DE NOTRE CORRESPONDANTE
«CETTE ÉTUDE chez la souris nous donne une raison pour mener de nouvelles études cliniques», explique au « Quotidien » Valérie Julia, chercheuse à l'INSERM (U 924, Valbonne), qui a codirigé cette étude. «Des études évaluant l'effet de l'allaitement sur le développement des allergies et notamment de l'asthme, en tenant compte de l'exposition de la mère aux différents allergènes pendant la période d'allaitement. »
Plus de 300 millions de personnes dans le monde souffrent d'asthme allergique, une maladie inflammatoire chronique des voies aériennes, caractérisée par une obstruction des voies respiratoires en réaction à l'inhalation d'un allergène.
Elle résulte d'une réponse immunitaire (T helper de type 2) inappropriée contre des allergènes présents dans l'air.
Sa prévalence est en augmentation constante ces dernières décennies, vraisemblablement du fait de changements dans notre environnement.
Plusieurs travaux ont montré que l'exposition à des antigènes environnementaux durant la petite enfance joue un rôle crucial dans le développement de l'asthme.

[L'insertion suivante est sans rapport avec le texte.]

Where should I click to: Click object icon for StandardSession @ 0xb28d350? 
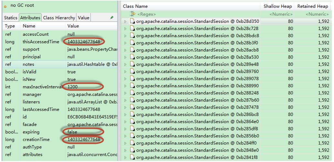(132, 21)
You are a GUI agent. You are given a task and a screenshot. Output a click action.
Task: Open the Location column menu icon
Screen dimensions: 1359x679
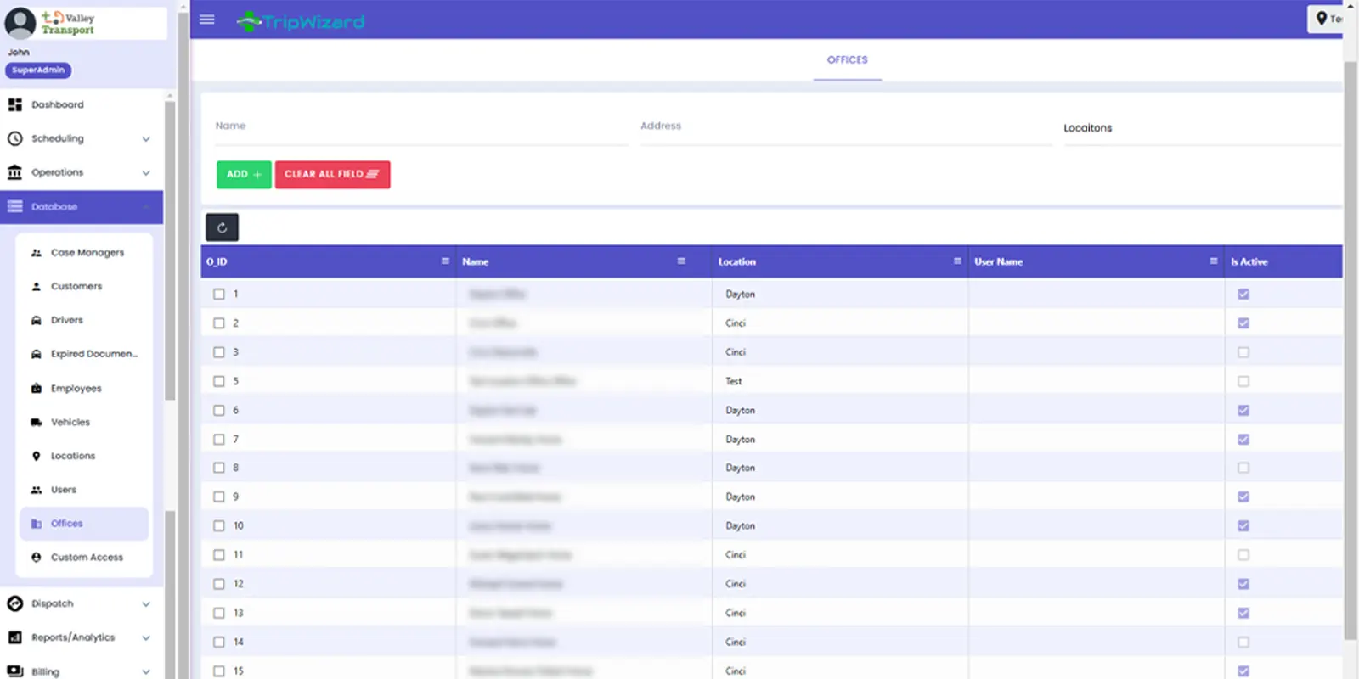tap(957, 261)
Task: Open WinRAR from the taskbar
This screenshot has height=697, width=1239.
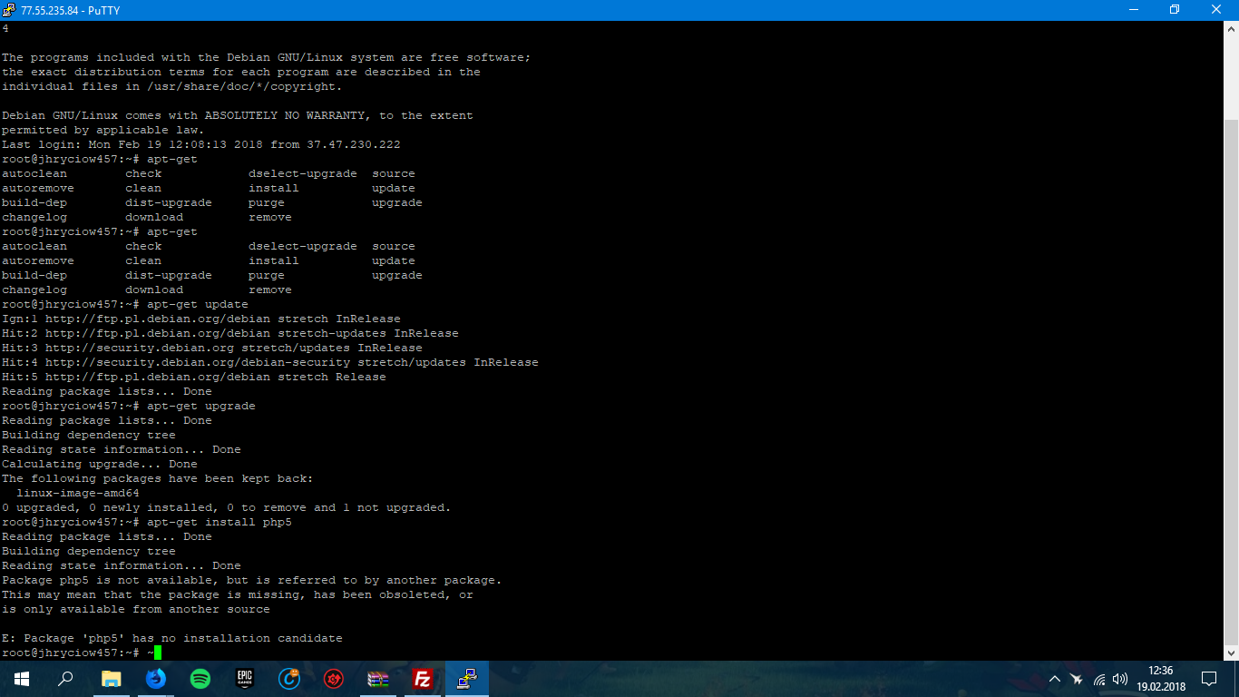Action: pyautogui.click(x=378, y=679)
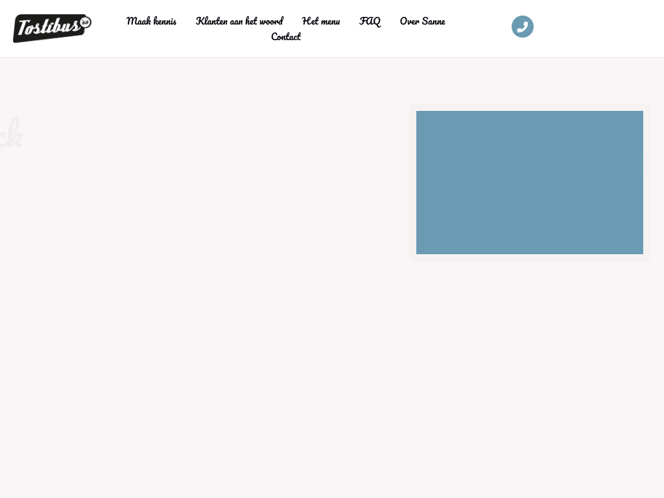Click the word 'kennis' in navigation

point(164,21)
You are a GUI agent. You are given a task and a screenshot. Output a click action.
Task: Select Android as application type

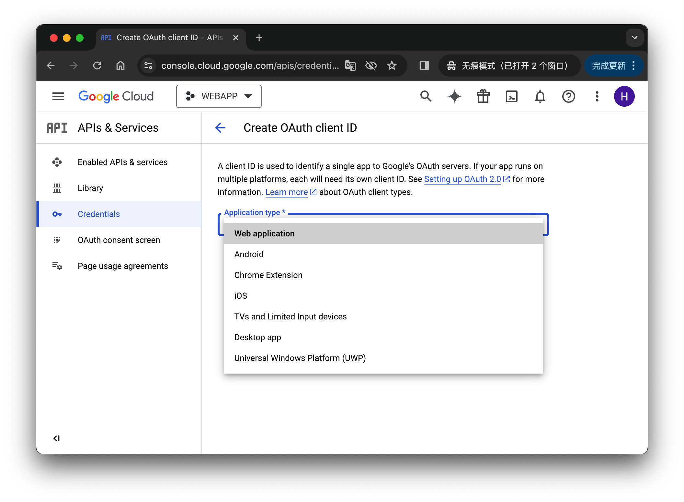tap(249, 254)
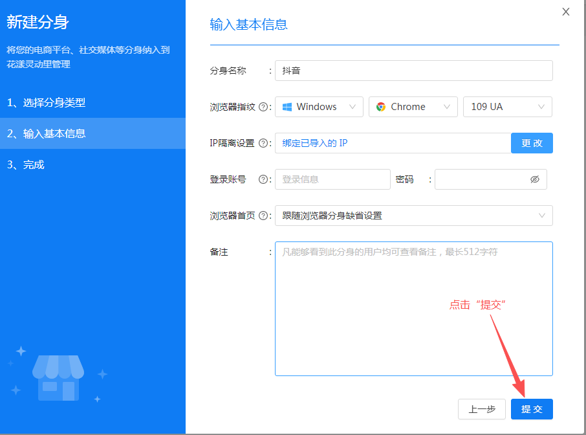Open the 109 UA version dropdown
The height and width of the screenshot is (435, 586).
click(507, 106)
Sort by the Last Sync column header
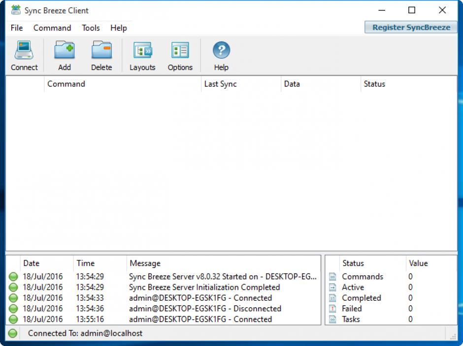This screenshot has height=346, width=463. pyautogui.click(x=221, y=84)
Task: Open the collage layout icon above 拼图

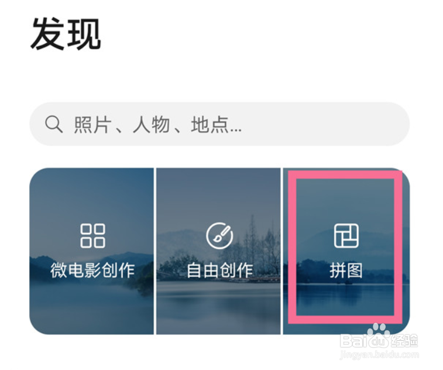Action: 346,236
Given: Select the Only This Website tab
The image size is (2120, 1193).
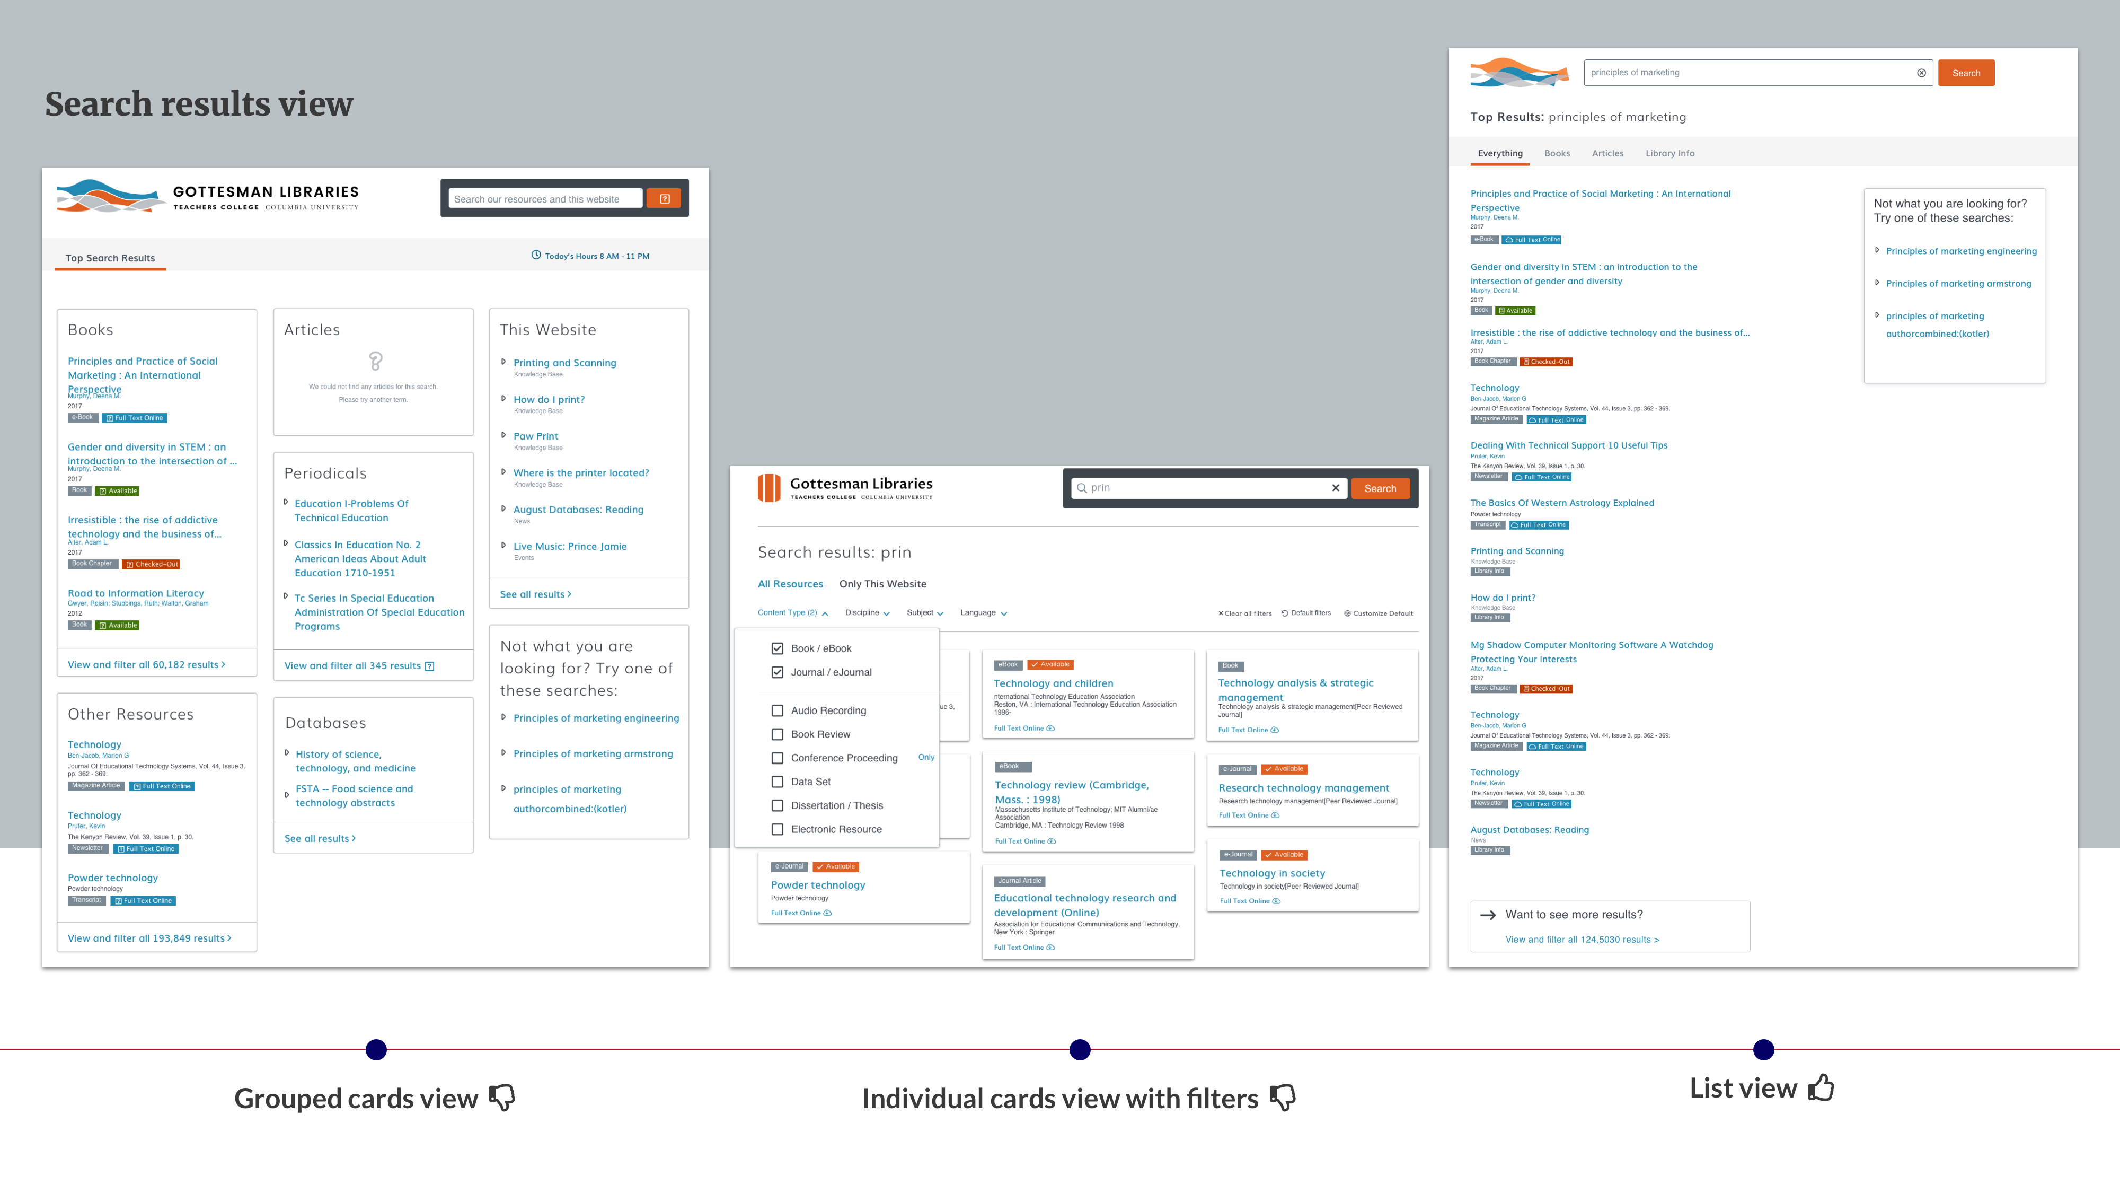Looking at the screenshot, I should pyautogui.click(x=882, y=584).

Certaines études épidémiologiques ont suggéré que l'allaitement au sein permet de protéger l'enfant contre le développement de l'asthme, mais d'autres études contradictoires ont montré un rôle néfaste de l'allaitement.
Valérie Verhasselt, Valérie Julia et coll. ont examiné cette question dans une étude chez la souris.
Des souris allaitantes, mais pas leur nouveau-nés, ont été amenées à respirer, au cours de séances réalisées tous les deux jours, un allergène diffusé dans l'air – l'ovalbumine (trouvée dans le blanc d'oeuf). Les tests ont montré que l'ovalbumine inhalée était efficacement transférée aux souriceaux, par le biais du lait.
Réponse allergique diminuée de 60 à 80 %.
Lorsque les souriceaux ont atteint l'âge adulte, ils ont été soumis à une sensibilisation puis une provocation allergénique.
Les souriceaux allaités par des mères exposées à l'allergène développaient une tolérance immune vis-à-vis de l'allergène et présentaient une moins grande hyperréactivité bronchique et inflammation des voies respiratoires, par comparaison aux souriceaux allaités par des mères qui n'avaient pas été exposées à cet allergène. Leur réponse allergique était diminuée de 60 à 80 %.
«Nous avons retrouvé l'allergène inhalé dans le lait des mères, trois à quatre heures après l'exposition. De plus, nous avons observé que, une fois adultes, les souriceaux allaités étaient résistants à l'induction d'asthme», explique Valérie Verhasselt.
L'induction de cette tolérance nécessite la présence conjointe dans le lait maternel de l'allergène et du TGF-bêta (Transforming Growth Factor beta) et elle est médiée par les lymphocytes T CD4+ régulateurs. En revanche, elle ne nécessite pas le passage dans le lait des anticorps maternels.
«La tolérance induite par l'allaitement pourrait dépendre à la fois de l'administration chronique d'un antigène à faible dose et de la présence dans le lait du TGF-bêta», notent les chercheurs.
Un objectif double.
«Notre prochain objectif est double», confie au « Quotidien » le Dr Julia. «Réaliser des études cliniques pour valider notre découverte faite chez la souris; le Dr Valérie Verhasselt se chargera de réaliser ces études. Et s'intéresser au cas des mères allergiques: peut-on aussi observer une protection dans ce cas?Les implications pourraient être très importantes», estime- t-elle. «Suite aux études cliniques qui doivent être menées, nous pourrons encourager les mères qui allaitent leurs enfants à ne pas éviter le contact avec les allergènes et au contraire à favoriser leur exposition aux allergènes pendant l'allaitement.»
«L'identification d'un facteur essentiel qui est le TGF-bêta pourrait peut-être être "additionné" dans les laits artificiels. Bien sûr, le bénéfice de cet ajout devra au préalable être étudié dans un modèle expérimental.»
Pour les chercheurs, cette étude pourrait ouvrir la voie au développement de nouvelles stratégies pour prévenir le développement des maladies allergiques.
Verhasselt et coll., « Nature Medicine », 27 janvier 2008, DOI : 10.1038/nm1718.